Differences in anal function in patients with incontinence to solids and in patients with incontinence to liquids.

作者信息

Read N W, Bartolo D C, Read M G

出版信息

Br J Surg. 1984 Jan;71(1):39-42. doi: 10.1002/bjs.1800710112.

Abstract

Manometric radiological and neurophysiological measurements of the anal sphincter were carried out in 19 female patients who were incontinent to liquid faeces only, 15 female patients who exhibited incontinence to solid and liquid faeces and 18 normal female controls. Both groups of patients had abnormally obtuse anorectal angulation and perineal descent, a weak and easily inhibited sphincter tone and similar degrees of neuropathy during electromyography.
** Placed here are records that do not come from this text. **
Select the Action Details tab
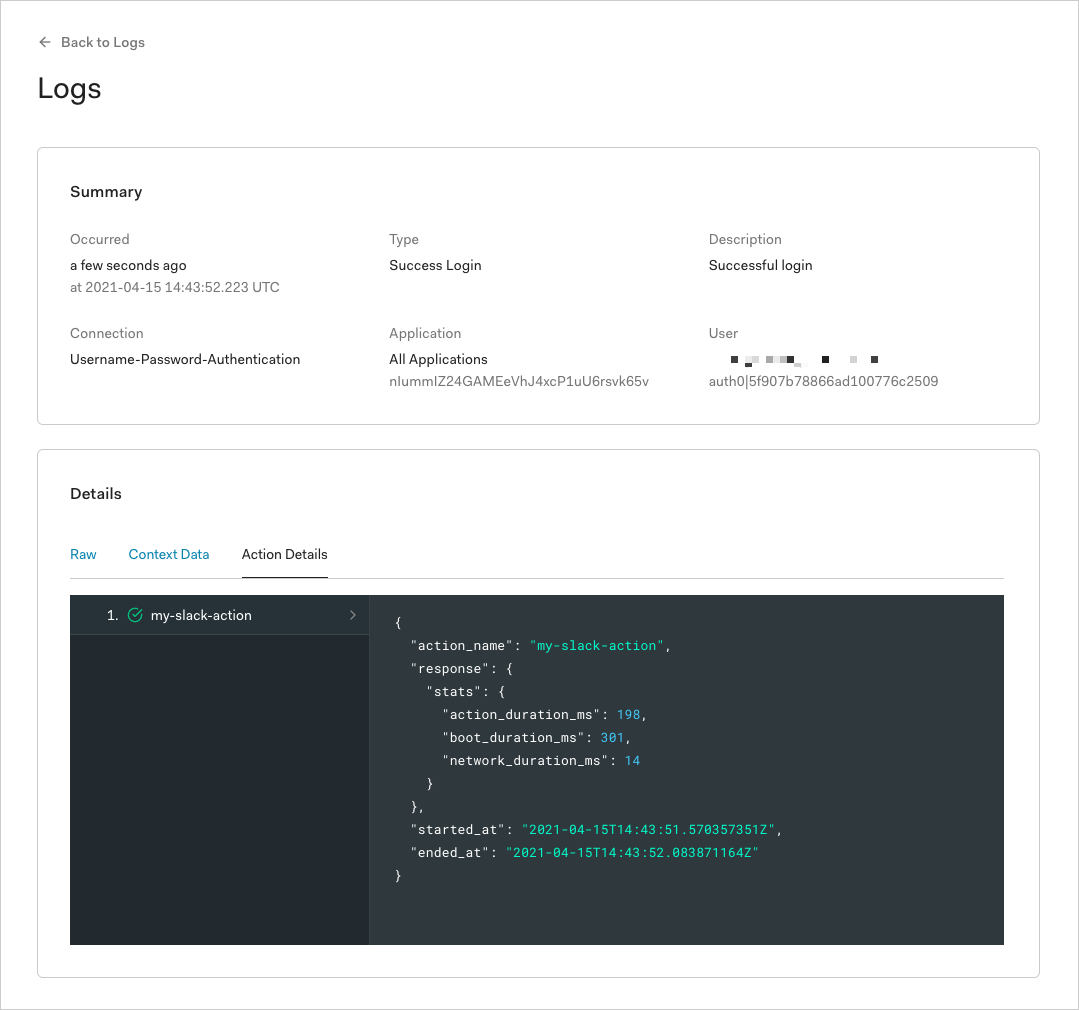1079x1010 pixels. [284, 554]
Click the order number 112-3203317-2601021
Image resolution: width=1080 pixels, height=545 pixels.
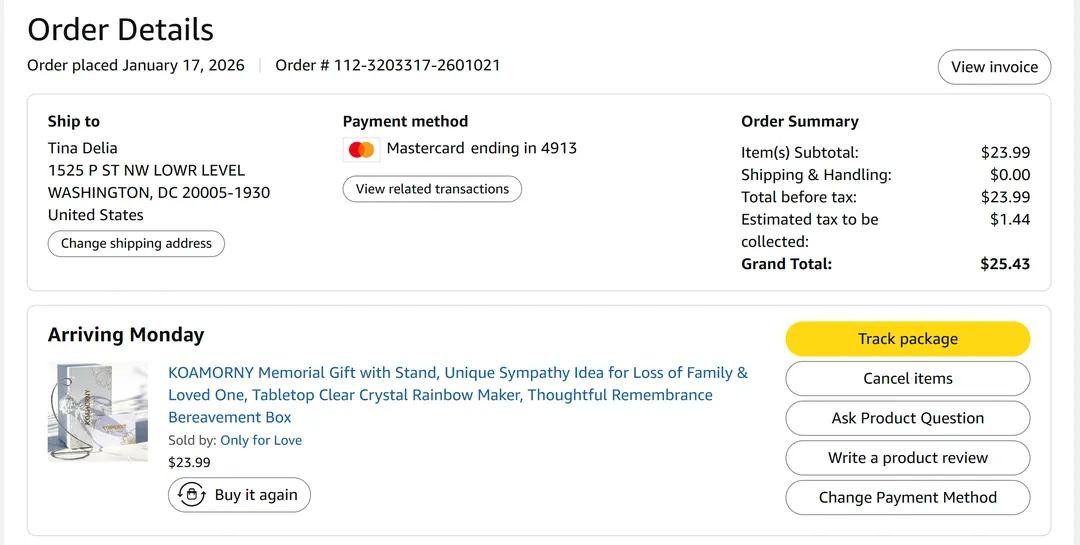point(416,66)
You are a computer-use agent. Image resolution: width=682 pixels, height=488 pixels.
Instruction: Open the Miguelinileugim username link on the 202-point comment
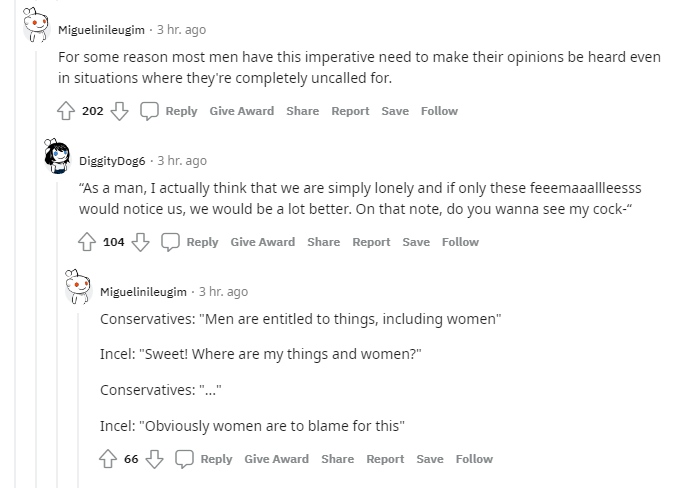pyautogui.click(x=101, y=30)
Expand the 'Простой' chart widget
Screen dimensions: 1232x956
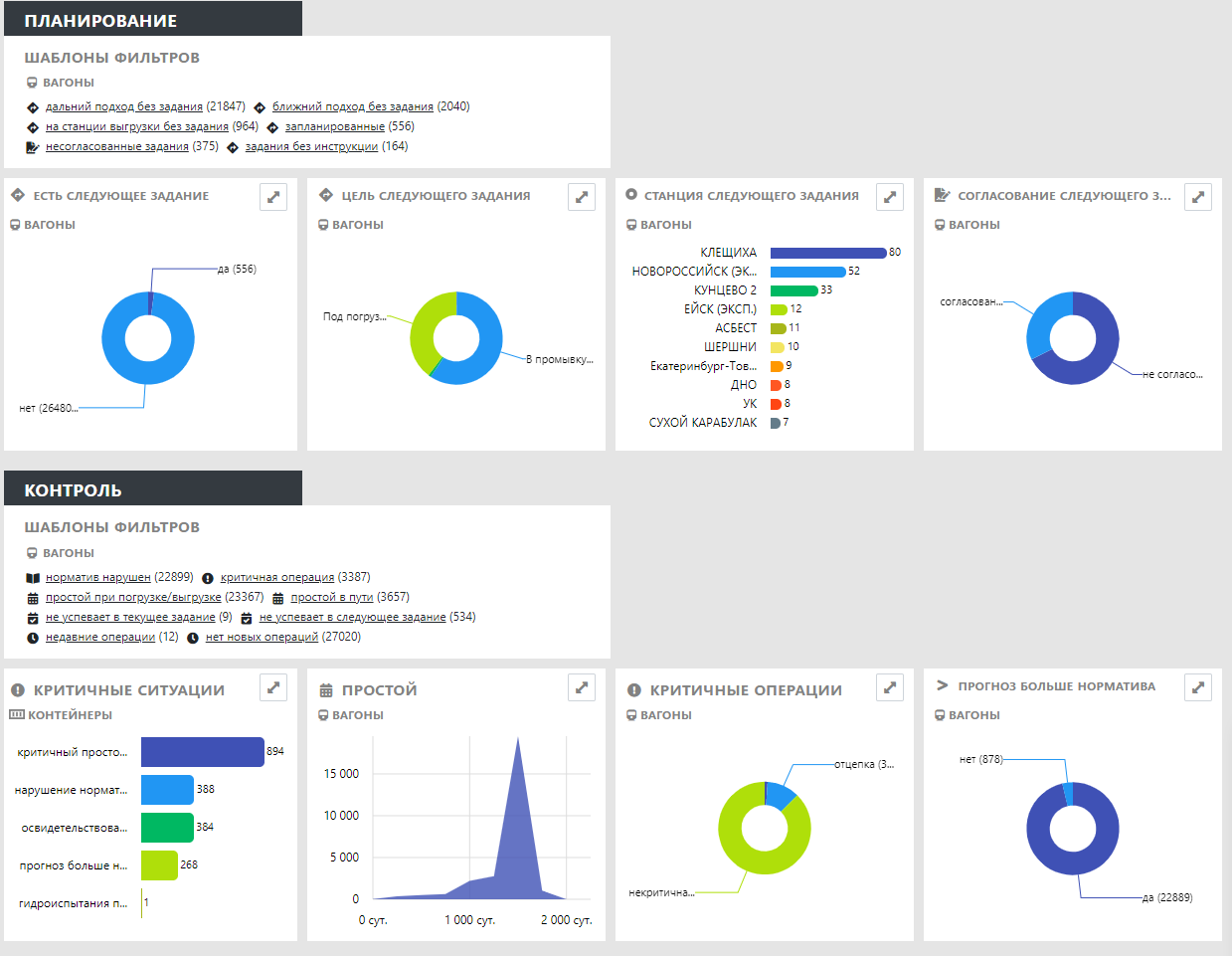[x=582, y=687]
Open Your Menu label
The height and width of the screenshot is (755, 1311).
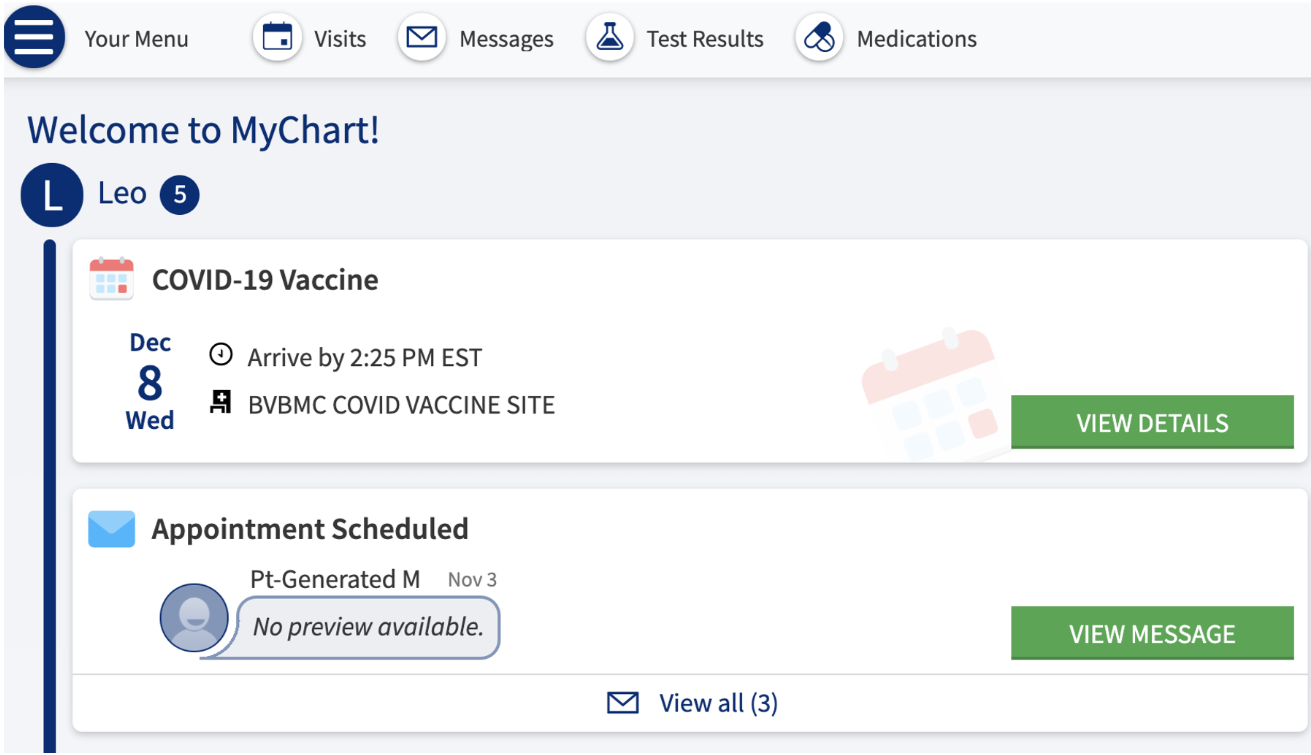(136, 39)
However, patients who were incontinent to solids and liquids exhibited lower squeeze pressures during standard manometry and lower peak pressures during saline infusion than patients who were only incontinent to liquids. These findings suggest that it is the additional weakness of the external sphincter that renders patients incontinent to solids as well as liquids.

摘要

对仅出现液态粪便失禁的19名女性患者、出现固态和液态粪便失禁的15名女性患者以及18名正常女性对照者进行了肛门括约肌的测压、放射学和神经生理学测量。两组患者均有异常钝的肛管直肠角和会阴下降、括约肌张力弱且易受抑制,以及肌电图检查时相似程度的神经病变。然而,与仅出现液态粪便失禁的患者相比,出现固态和液态粪便失禁的患者在标准测压时的收缩压较低,在盐水灌注时的峰值压力也较低。这些发现表明,正是外括约肌额外的薄弱使得患者出现固态和液态粪便失禁。